I have read that very lightly sanding is the only semi acceptable way to save the bloom for incubation purposes. I don't know. As an experiment I washed a really dirty egg and have a chick in the basement from that egg. Typically I do nothing to any egg bloom on an egg I want to set. But come summer I should have lots of eggs to eat and was hoping for a quick way to clean them if need be before trying to pass them on.
I think I would put them in the sink or a large bowl and fill it up with water. Then I'd gently stir them around watching for poo-ticles (snickers). Then I'd dry them with a towel or rag, and watch for the poo-ticles (hehe) and rub them off as I put them in a carton. I'd probably also keep an extra carton handy for ones that I couldn't get clean enough to pass on, so I could just put those in my fridge.

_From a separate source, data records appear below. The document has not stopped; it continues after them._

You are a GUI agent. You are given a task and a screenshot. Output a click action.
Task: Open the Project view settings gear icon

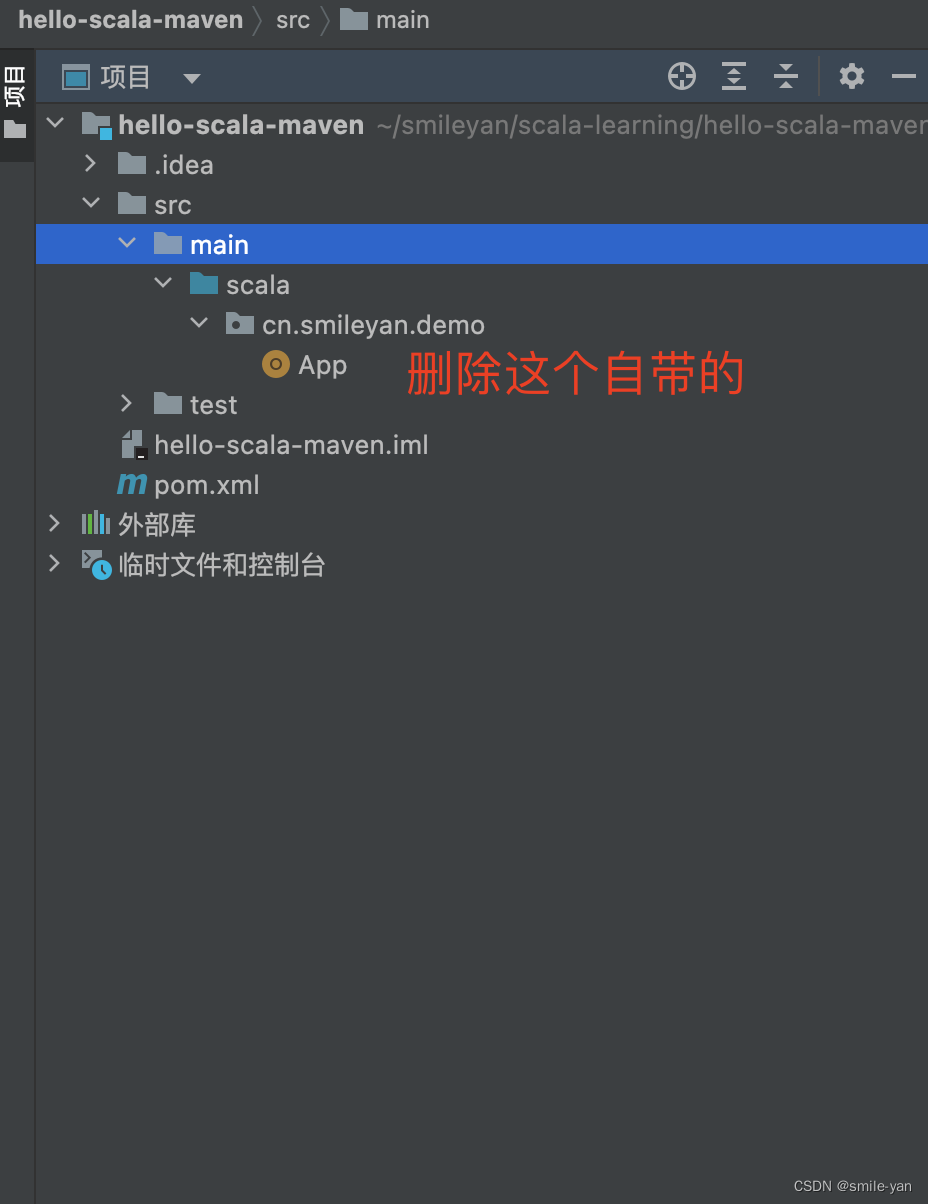[x=851, y=76]
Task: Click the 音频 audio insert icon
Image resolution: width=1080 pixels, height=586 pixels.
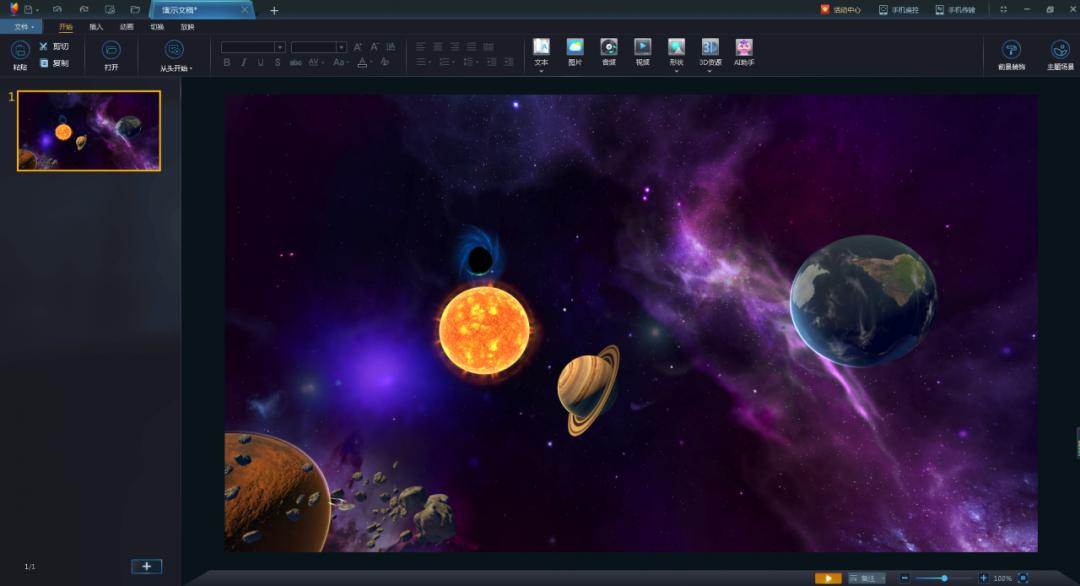Action: [608, 48]
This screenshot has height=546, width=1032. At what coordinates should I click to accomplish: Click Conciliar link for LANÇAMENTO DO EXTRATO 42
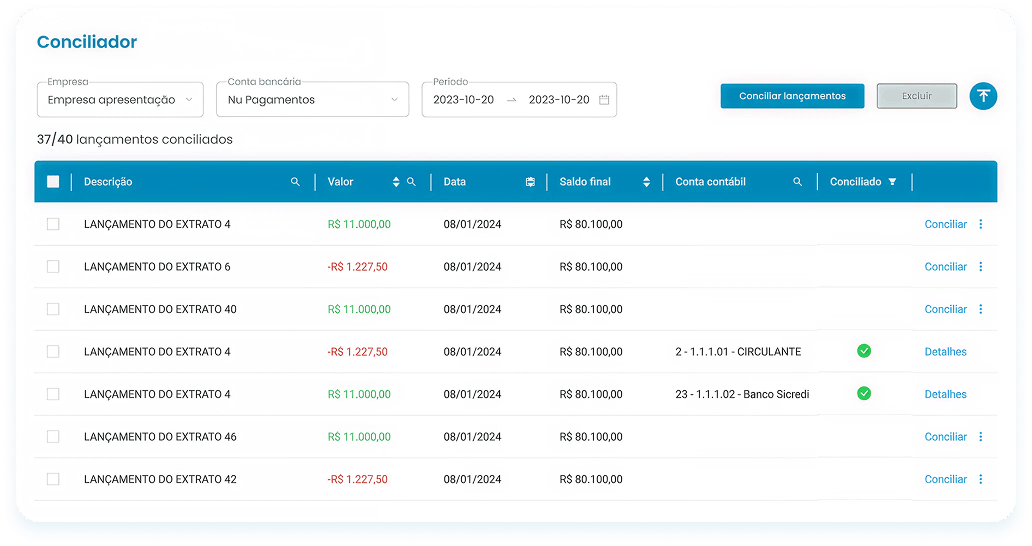[x=945, y=479]
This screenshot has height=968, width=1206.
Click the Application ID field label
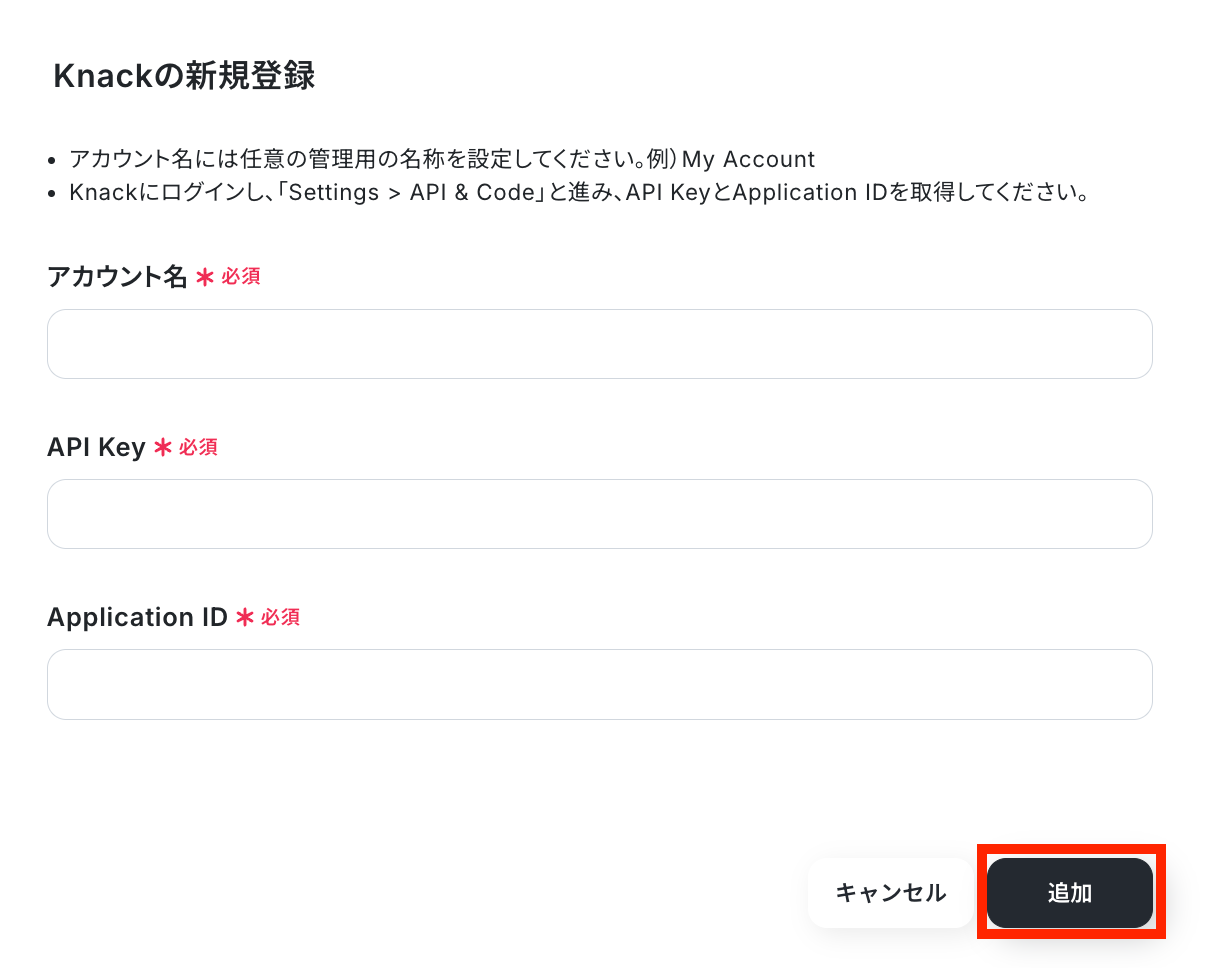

Normally, I keep eggs on the counter and I just stick some in the fridge before we use them (DH and I are accustomed to cooking refrigerated eggs, not room temp ones). Most of my eggs are in a carton on my counter waiting either to be cooked or incubated. =)
 
I only wash if they look bad. I don't get hung up about it. I have all the customers I can provide for and they know fresh eggs come 2 ways. Take it or leave it. So far no leavers......
 
I see. Yeah, I don't like winter either and it just visits here for a week or so at a time.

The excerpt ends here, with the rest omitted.